Black Women’s Equal Pay Day is on August 7 this year. And like last year, a spotlight will be shone on the earning disparities of black women as compared to our male counterparts.

Yet a new study shows that there still remains a lack of awareness around the pay gap Black women face. New research conducted by LeanIn.Org and SurveyMonkey in partnership with the National Urban League shows that there remains a striking lack of awareness around the pay gap Black women face. For example, one in three Americans is not aware of the pay gap between Black women and white men, and half of Americans are not aware of the gap between Black women and white women.

Further, forty percent of people who are aware of the pay gap Black women face underestimate its size.

So how big is the disparity?
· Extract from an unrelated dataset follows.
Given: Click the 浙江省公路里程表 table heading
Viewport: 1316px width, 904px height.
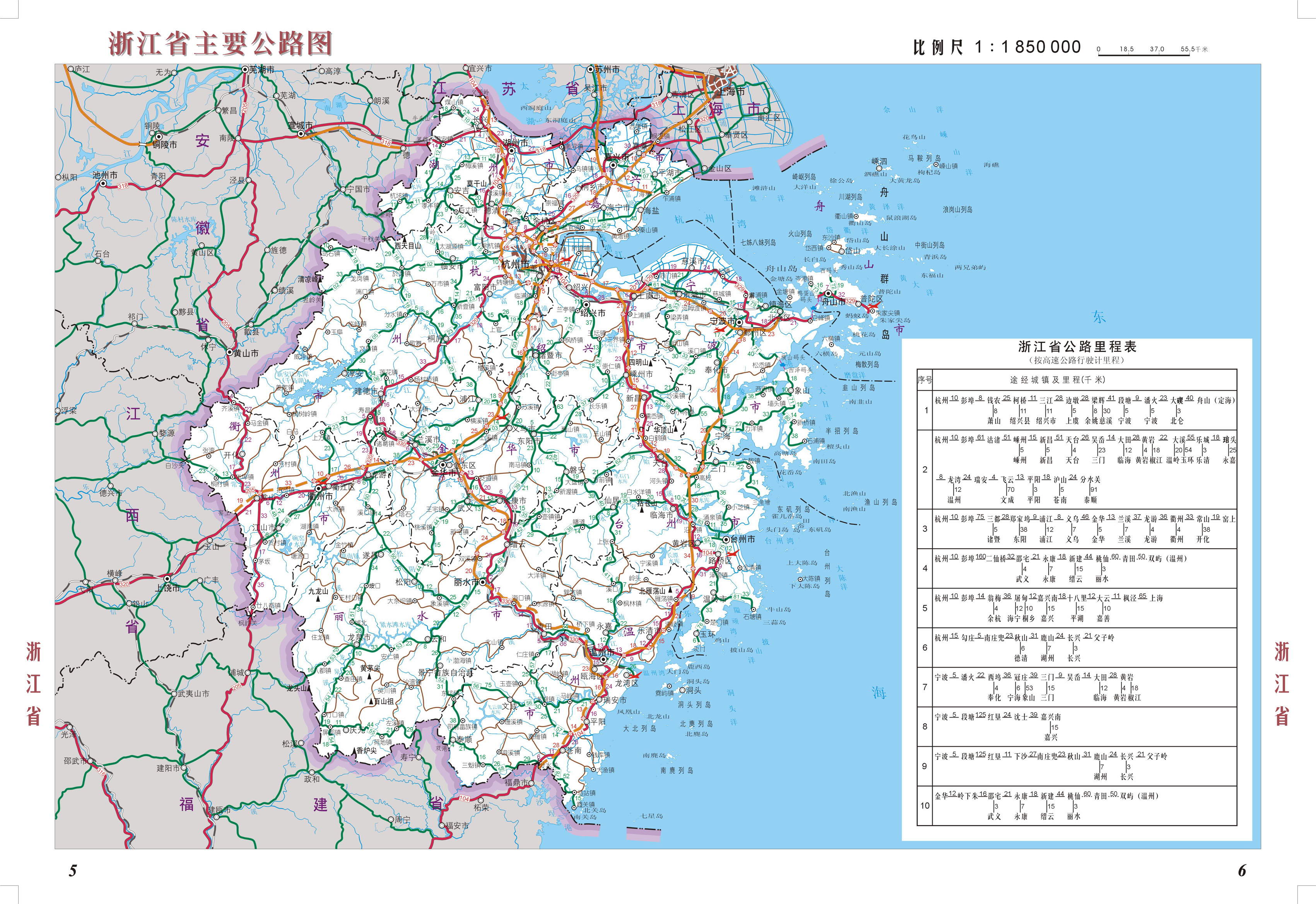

On average, Black women are paid 38 percent less than white men and 21 percent less than white women. That means Black women make about 63 cents on every White man’s dollar. As former Obama advisor Valerie Jarrett described it last year, “it would take half a year’s additional work for Black women in America to close the wage gap.”

“The pay gap facing Black women is an urgent problem,” said Sheryl Sandberg, COO of Facebook and founder of LeanIn.Org. The organization s launching #38PercentCounts, with the help of Adidas, Lyft, P&G, and Reebok, to force consumers to consider the impact of getting 38 percent less as they make everyday purchases on August 7.

“It has huge financial implications for millions of families. And it signals something deeply wrong in our economy,” Sandberg says. “We need to address the gender and racial inequalities that give rise to this imbalance—and create workplaces where everyone’s labor is valued, everyone is treated with respect, and everyone has an equal shot at success.”

The study also shows the significant differences in how Black women see the workplace compared to everyone else. About half of white men think obstacles to advancement for Black women are gone but only 14 percent of Black women agree. Also, nearly 70 percent of people who are not Black think that racism, sexism or both are uncommon in their company—yet 64 percent of Black women say they’ve experienced discrimination at work.

To fight back, ESSENCE is also challenging Black women to #AskYourWorth on August 7.

“We can still continue to be informed and empowered to know and request our worth and keep the pressure on workplaces for higher transparency and equality. Black women must be our own advocates.”